Our own group has recently applied a total of six scores and algorithms to predict transfusion in trauma patients, i.e., ABC, Larson, PWH, Schreiber, TASH, and Vandromme, onto a large subset of trauma patients derived from the most updated database of the German TR-DGU (n = 5.047; unpublished observation, manuscript in preparation by Brockamp et al.). This extract included data from adult severely injured trauma patients (ISS >16), with all variables present from each patient to calculate all six scores. Although we had initially attempted to validate all scores on our database, the remaining scores had to be excluded from this analysis because of missing or noncaptured data within our registry for model calculation. For the TASH score, this analysis served again as an internal validation, whereas all other scores were externally validated by being subjected onto our data sets. Not surprisingly, the TASH score performed best (AUROC = 0.889) followed by the PWH score (AUROC = 0.860), which is also a weighted score with structure and content variables very similar to the TASH score (Fig. 7). In this analysis, the nonweighted and more simple scores performed less accurate (AUROCs for Vandromme score: 0.840; Larson score: 0.823; Schreiber model: 0.800; and ABC score: 0.763).

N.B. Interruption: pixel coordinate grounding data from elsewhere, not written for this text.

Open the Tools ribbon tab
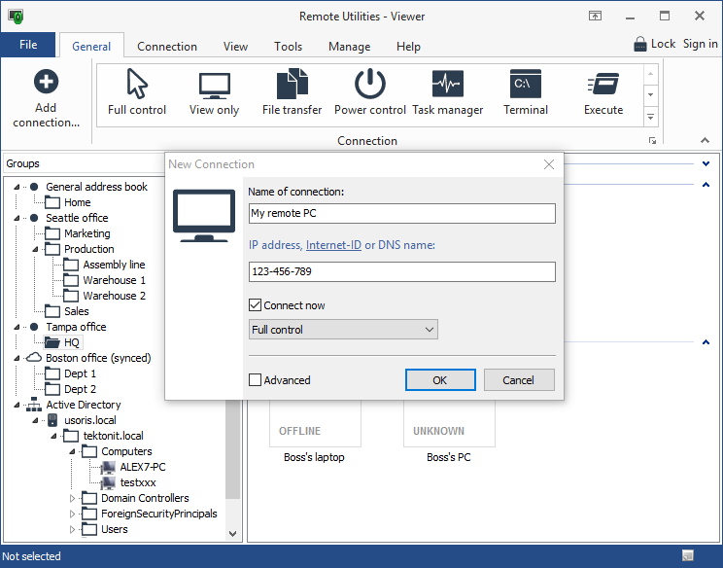This screenshot has height=568, width=723. pyautogui.click(x=288, y=47)
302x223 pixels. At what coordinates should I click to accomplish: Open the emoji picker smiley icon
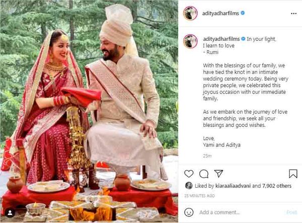click(189, 212)
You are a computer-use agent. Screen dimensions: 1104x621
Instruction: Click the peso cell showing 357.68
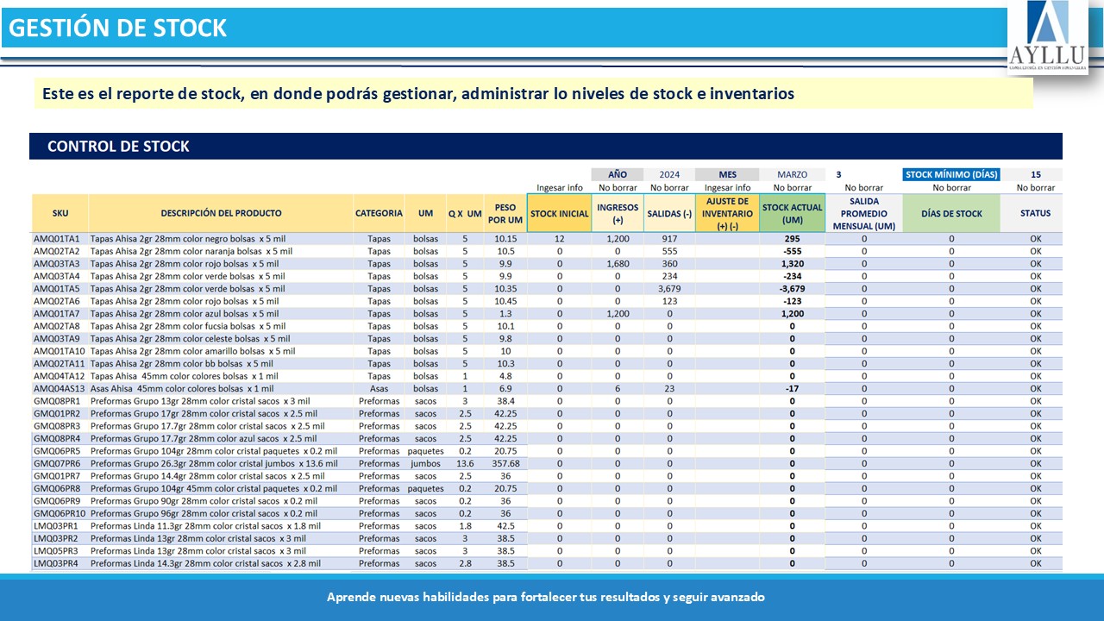point(505,463)
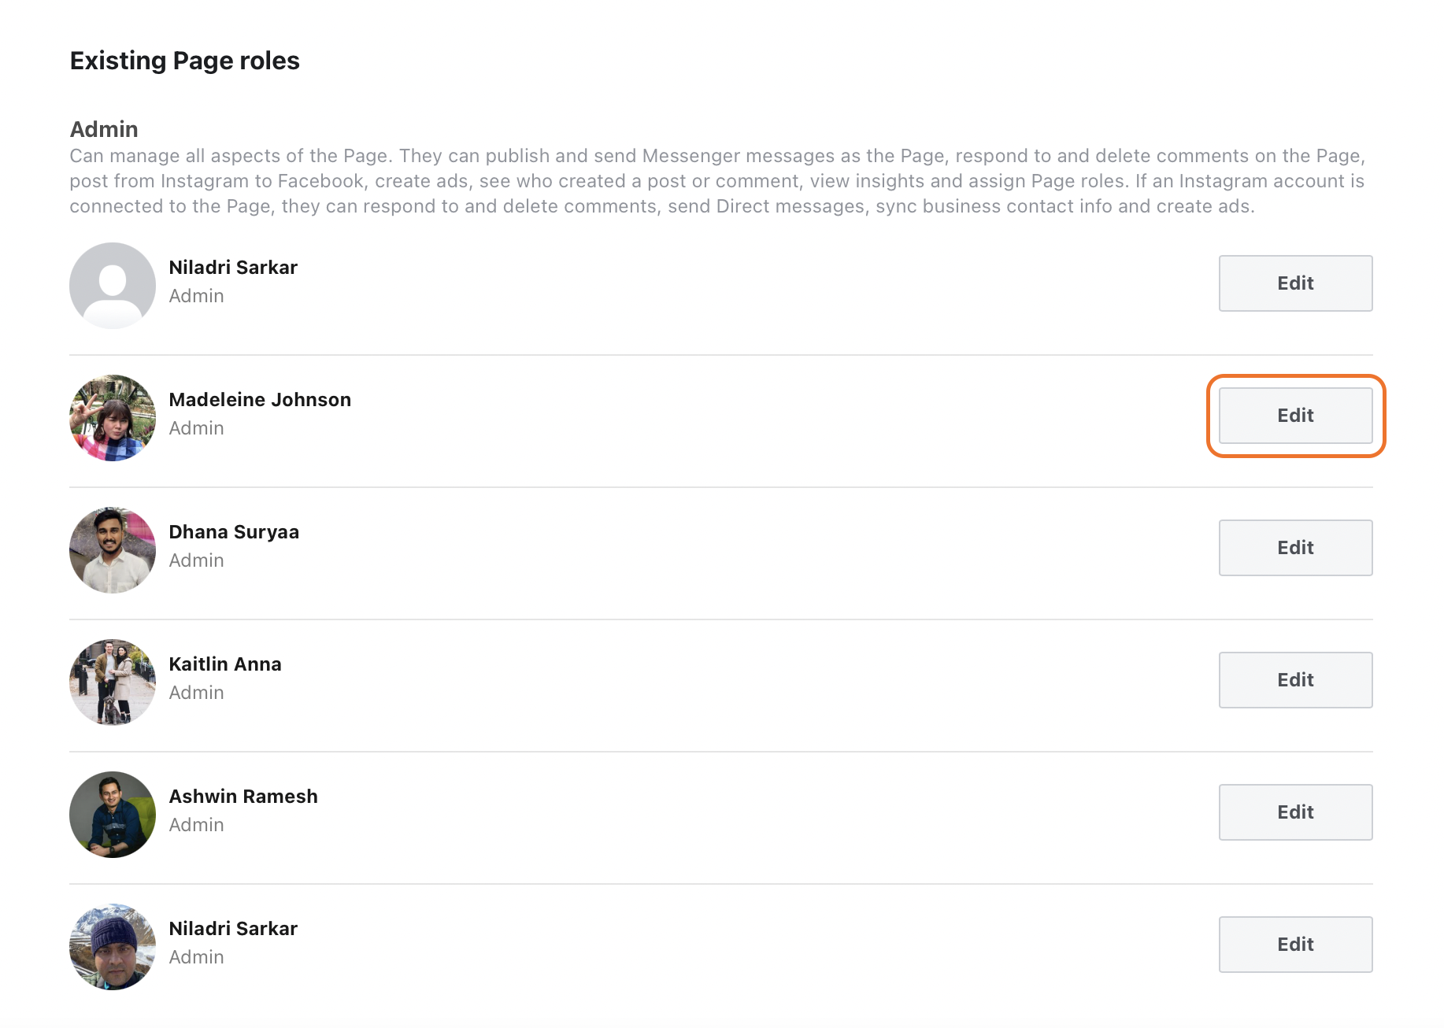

Point-of-care viscoelastic testing may offer the unique potential to predict transfusion even faster as compared with scoring systems involving conventional coagulation testing and to activate and guide resuscitations more objectively. A recent retrospective analysis of major trauma patients revealed low FIBTEM amplitudes (<4 mm) and/or low EXTEM amplitudes at 10 min to be highly predictive of MT (79). Independent from the viscoelastic test used, time to effective clot formation, clot strength, and sustained stability of the clot appear to have the highest clinical value. The authors have recently published a comprehensive review on the early and individualized goal-directed therapy for the acute coagulopathy of trauma including their local hospital algorithm for managing this potentially life-threatening disorder based on the use of viscoelastic testing (80). Other algorithms have been published elsewhere (81, 82).